# Saved data entries
[Start of section]

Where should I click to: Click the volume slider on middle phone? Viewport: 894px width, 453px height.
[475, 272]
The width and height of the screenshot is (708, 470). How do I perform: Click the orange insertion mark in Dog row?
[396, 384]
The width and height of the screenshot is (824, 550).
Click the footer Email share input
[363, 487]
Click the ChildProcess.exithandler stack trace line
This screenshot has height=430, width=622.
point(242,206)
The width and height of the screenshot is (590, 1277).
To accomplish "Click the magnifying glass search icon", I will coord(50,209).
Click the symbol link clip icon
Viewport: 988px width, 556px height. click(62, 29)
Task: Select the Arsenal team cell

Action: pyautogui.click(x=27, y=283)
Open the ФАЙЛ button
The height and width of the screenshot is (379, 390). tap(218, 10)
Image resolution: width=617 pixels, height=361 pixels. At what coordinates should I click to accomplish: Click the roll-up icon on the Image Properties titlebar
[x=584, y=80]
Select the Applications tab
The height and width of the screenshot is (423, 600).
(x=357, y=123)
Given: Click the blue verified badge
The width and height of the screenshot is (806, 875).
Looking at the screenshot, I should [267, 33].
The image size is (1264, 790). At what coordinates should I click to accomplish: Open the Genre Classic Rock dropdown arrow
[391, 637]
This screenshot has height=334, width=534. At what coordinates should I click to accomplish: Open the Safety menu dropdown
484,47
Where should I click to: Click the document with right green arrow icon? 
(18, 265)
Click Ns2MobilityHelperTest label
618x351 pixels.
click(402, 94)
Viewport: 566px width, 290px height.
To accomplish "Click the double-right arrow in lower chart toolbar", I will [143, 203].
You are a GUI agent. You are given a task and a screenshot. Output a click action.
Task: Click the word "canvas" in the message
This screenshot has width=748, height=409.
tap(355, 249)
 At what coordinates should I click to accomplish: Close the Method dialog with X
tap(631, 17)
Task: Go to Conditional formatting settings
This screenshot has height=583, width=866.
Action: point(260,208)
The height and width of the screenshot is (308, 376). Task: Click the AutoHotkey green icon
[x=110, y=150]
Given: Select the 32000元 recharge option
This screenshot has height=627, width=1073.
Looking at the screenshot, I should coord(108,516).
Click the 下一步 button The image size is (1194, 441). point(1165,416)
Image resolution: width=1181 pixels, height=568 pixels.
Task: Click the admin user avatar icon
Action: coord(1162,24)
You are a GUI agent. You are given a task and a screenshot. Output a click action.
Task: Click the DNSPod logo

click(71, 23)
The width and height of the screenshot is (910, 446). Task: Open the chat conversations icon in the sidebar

[End of section]

# What you need to do
All entries above need to be copied verbatim.

# Reply
Where should I click to: Click the volume slider on middle phone? Viewport: 894px width, 453px height.
[475, 272]
The width and height of the screenshot is (708, 470). How do I perform: Click the orange insertion mark in Dog row?
[396, 384]
The width and height of the screenshot is (824, 550).
Click the footer Email share input
[363, 487]
Click the ChildProcess.exithandler stack trace line
This screenshot has height=430, width=622.
point(242,206)
The width and height of the screenshot is (590, 1277).
To accomplish "Click the magnifying glass search icon", I will coord(50,209).
Click the symbol link clip icon
Viewport: 988px width, 556px height. click(62, 29)
Task: Select the Arsenal team cell

Action: pyautogui.click(x=27, y=283)
Open the ФАЙЛ button
The height and width of the screenshot is (379, 390). tap(218, 10)
Image resolution: width=617 pixels, height=361 pixels. At what coordinates should I click to accomplish: Click the roll-up icon on the Image Properties titlebar
[x=584, y=80]
Select the Applications tab
The height and width of the screenshot is (423, 600).
(x=357, y=123)
Given: Click the blue verified badge
The width and height of the screenshot is (806, 875).
Looking at the screenshot, I should [267, 33].
The image size is (1264, 790). At what coordinates should I click to accomplish: Open the Genre Classic Rock dropdown arrow
[391, 637]
This screenshot has height=334, width=534. At what coordinates should I click to accomplish: Open the Safety menu dropdown
484,47
Where should I click to: Click the document with right green arrow icon? 
(18, 265)
Click Ns2MobilityHelperTest label
618x351 pixels.
click(402, 94)
Viewport: 566px width, 290px height.
To accomplish "Click the double-right arrow in lower chart toolbar", I will [143, 203].
You are a GUI agent. You are given a task and a screenshot. Output a click action.
Task: Click the word "canvas" in the message
This screenshot has width=748, height=409.
tap(355, 249)
 At what coordinates should I click to accomplish: Close the Method dialog with X
tap(631, 17)
Task: Go to Conditional formatting settings
This screenshot has height=583, width=866.
Action: point(260,208)
The height and width of the screenshot is (308, 376). Task: Click the AutoHotkey green icon
[x=110, y=150]
Given: Select the 32000元 recharge option
This screenshot has height=627, width=1073.
Looking at the screenshot, I should coord(108,516).
Click the 下一步 button The image size is (1194, 441). point(1165,416)
Image resolution: width=1181 pixels, height=568 pixels.
Task: Click the admin user avatar icon
Action: coord(1162,24)
You are a GUI agent. You are given a task and a screenshot. Output a click action.
Task: Click the DNSPod logo

click(71, 23)
The width and height of the screenshot is (910, 446). Task: Open the chat conversations icon in the sidebar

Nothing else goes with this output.